Old school, old news

A new report from Harvard suggests that the Internet is “redistributing the news audience in a way that is pressuring some traditional news organizations.”

Stop the presses.

The report from the Joan Shorenstein Center on the Press, Politics and Public Policy at Harvard’s John F. Kennedy School of Government purports to peer into the future of news in America. But “Creative Destruction: An Exploratory Look at News on the Internet” neither advances the theory of creative destruction introduced by the economist Joseph Schumpeter in the 40s (and later appropriated by enterprising Harvard Business School professors-consultants Richard Nolan and David Croson in 1995, then Clayton Christensen in 2001), nor illuminates the migration of news and information consumers to the Internet.

Rather, the report by JFK Government School professor Thomas E. Patterson applies a thin methodology – web traffic estimates of “unique users” – to support old chestnuts about what is happening to traditional organizations that produce print, broadcast and Internet news for what was formerly known as the mass media audience, local and national. Patterson all but apologizes in the second sentence of the report: “ … our assessments are necessarily speculative.” Veritas.

The shaky methodology and flawed premise validate conclusions that have been obvious for some time. Sure creative destruction is and has been occurring in news as well as every other sector. Almost everyone understands that. But we should be wary about conclusions based on unreliable, comparative metrics on how someone’s computer is hitting someone else’s servers on a monthly basis, then spreading that data over a time when computer and media usage have increased exponentially. As media usage changes and expands, it is reasonable to expect that “monthly users” are increasing or being redistributed throughout media.

The Harvard report assigns commercial statistics to apples-to-oranges comparisons about content and services — only some of which have to with the distribution of news and advertising — that different platforms provide in the eroding, controlling environment of mass-media distribution.

The conclusion that local web sites are losing audience to big, online competitors is largely unsupported, counter-intuitive to the Internet’s organizing principle of community. There’s more of everything, a proliferation of sources, and an endless array of choice in open markets, physical and virtual, for news and information.

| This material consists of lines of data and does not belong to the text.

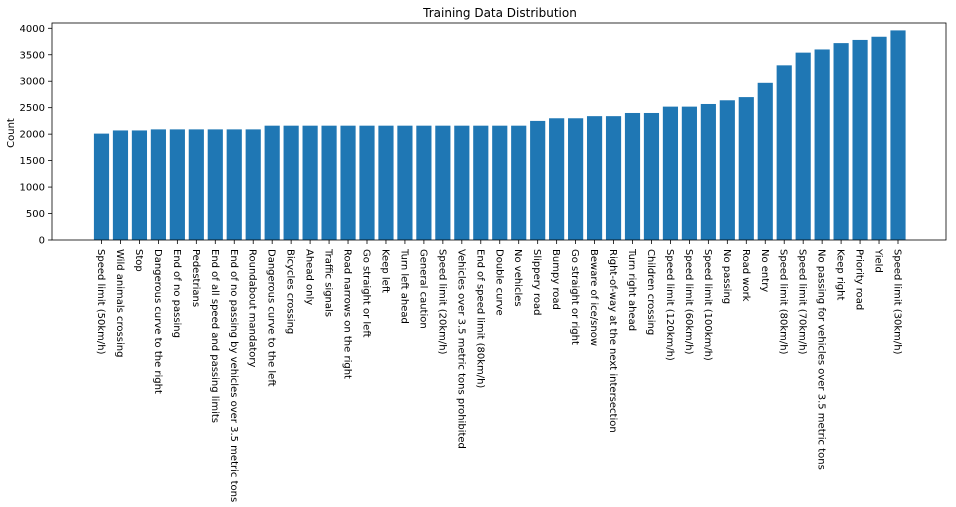  I want to click on x-tick-label: Speed limit (70km/h), so click(802, 302).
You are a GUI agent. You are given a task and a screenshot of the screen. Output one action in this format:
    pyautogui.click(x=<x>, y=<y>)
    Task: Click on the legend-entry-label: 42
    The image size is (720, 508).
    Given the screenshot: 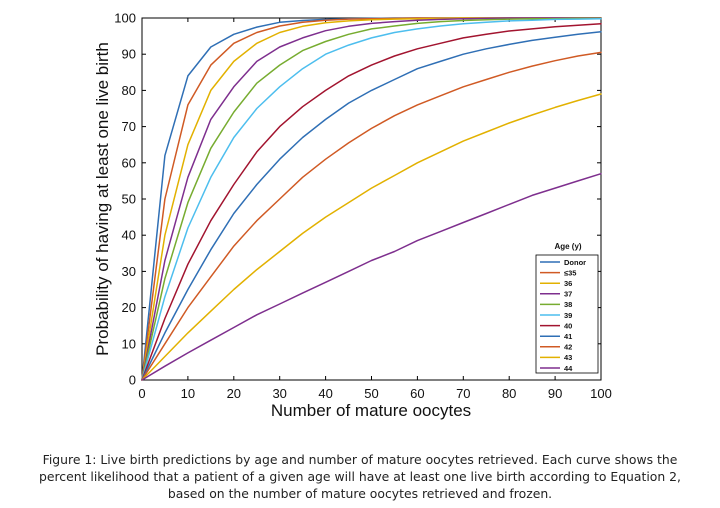 What is the action you would take?
    pyautogui.click(x=568, y=348)
    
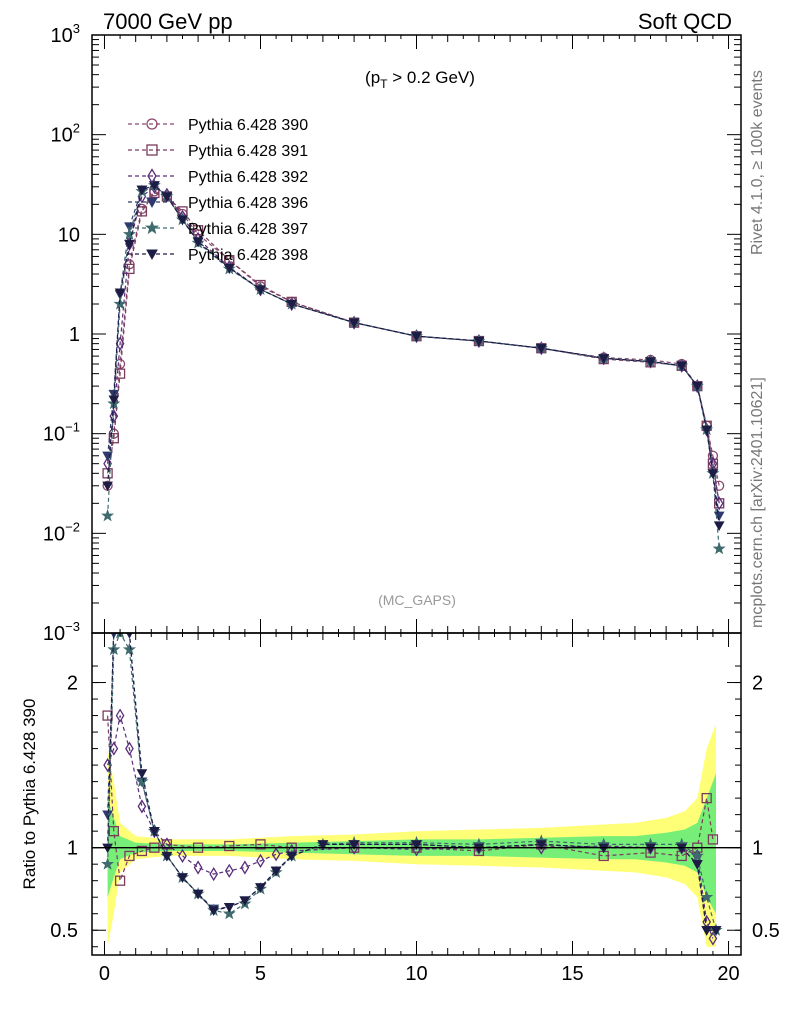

Our research suggests that audiences are using multiple brands — as many as 12 to 15 day — for information, including news, and for interacting. That should change tired, self-serving notions about monopolizing or dominating markets to those who are the best at facilitating and serving markets.

At a time when all producers of online content and services crave fresh insight on the shift in media usage and behavior, Harvard has given us a hollow report that is so old school.